## Page excerpt

--- START ---

Prozac Nation
I haven’t read the memoir by Elizabeth Wurtzel that is the basis for this movie. From the book reviews I looked at, they seem to have eliminated a lot of the story. She was addicted to Ritalin, and almost everything else you can ingest. Christina Ricci does a good job with the material she is given; unfortunately, that’s just alternating between being an incredible bitch and crying and saying how sorry she is. I’m not for a moment belittling the horror of clinical depression, which here is described as happening “a few steps at a time … then all at once.” I’ve felt myself going down a few of those steps, at times, sensed that there was a bottomless abyss I could easily fall into. But this movie misses just about everything. The title seems to imply that the 300,000,000 annual prescriptions for anti-depressants in America is a bad thing, but it’s the only thing that made Wurtzel even barely tolerable to others or to herself. As I understand it she went on to further adventures in self-absorption, and chronicled them all for us to read. I’d rather not. Especially after finding this comment she made about her reaction to watching the fall of the Twin Towers on 9/11:
“I had not the slightest emotional reaction. I thought, ‘this is a really strange art project…’ it was a most amazing sight in terms of sheer elegance. It fell like water. It just slid, like a turtleneck going over someone’s head. I just felt like everyone was overreacting. People were going on about it. That part really annoyed me.”
This girl is the poster child for narcissism. No wonder the film never got a theatrical release and sat on the Miramax shelf for 4 years before finally going to STARZ and DVD. Who could possibly care what happened to this asshole? If I’d known of that quote going in, I’d never have watched. Fuck you, Wurtzel! [You are too kind.]

--- END ---

## Collected data

--- START ---

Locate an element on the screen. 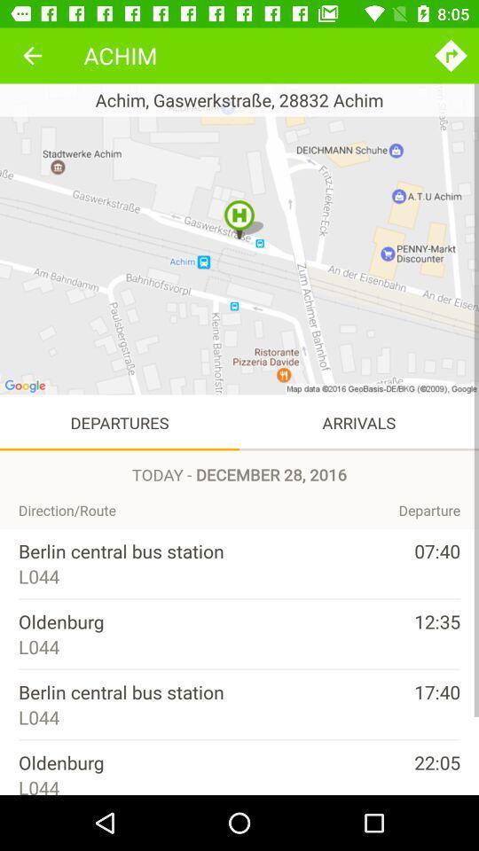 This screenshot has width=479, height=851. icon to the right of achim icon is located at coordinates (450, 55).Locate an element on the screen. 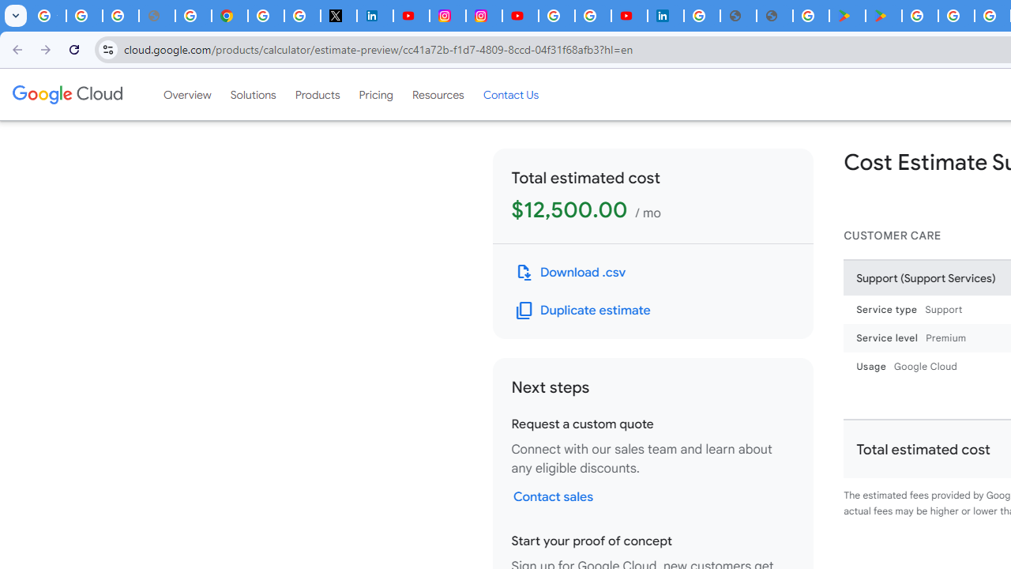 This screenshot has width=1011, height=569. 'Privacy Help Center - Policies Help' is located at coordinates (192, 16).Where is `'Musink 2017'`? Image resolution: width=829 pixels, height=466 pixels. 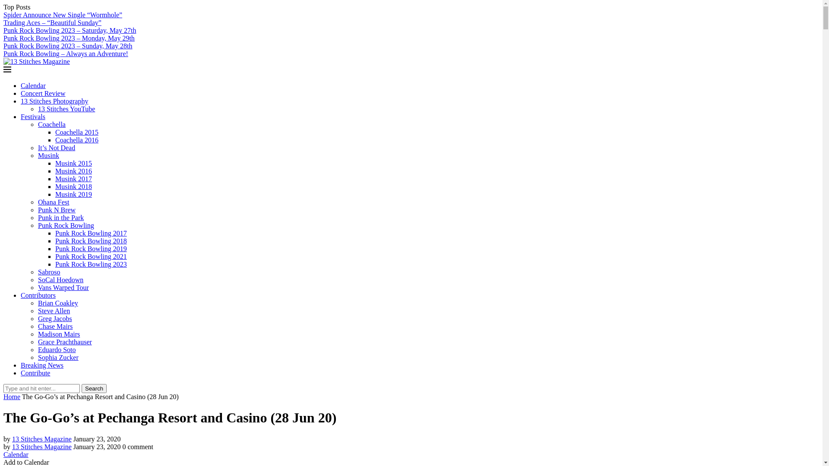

--- END ---

## Brief
According to the Prozac Nation review, how long did the film sit on the Miramax shelf before it went to STARZ and DVD?

## Finished task
Four years.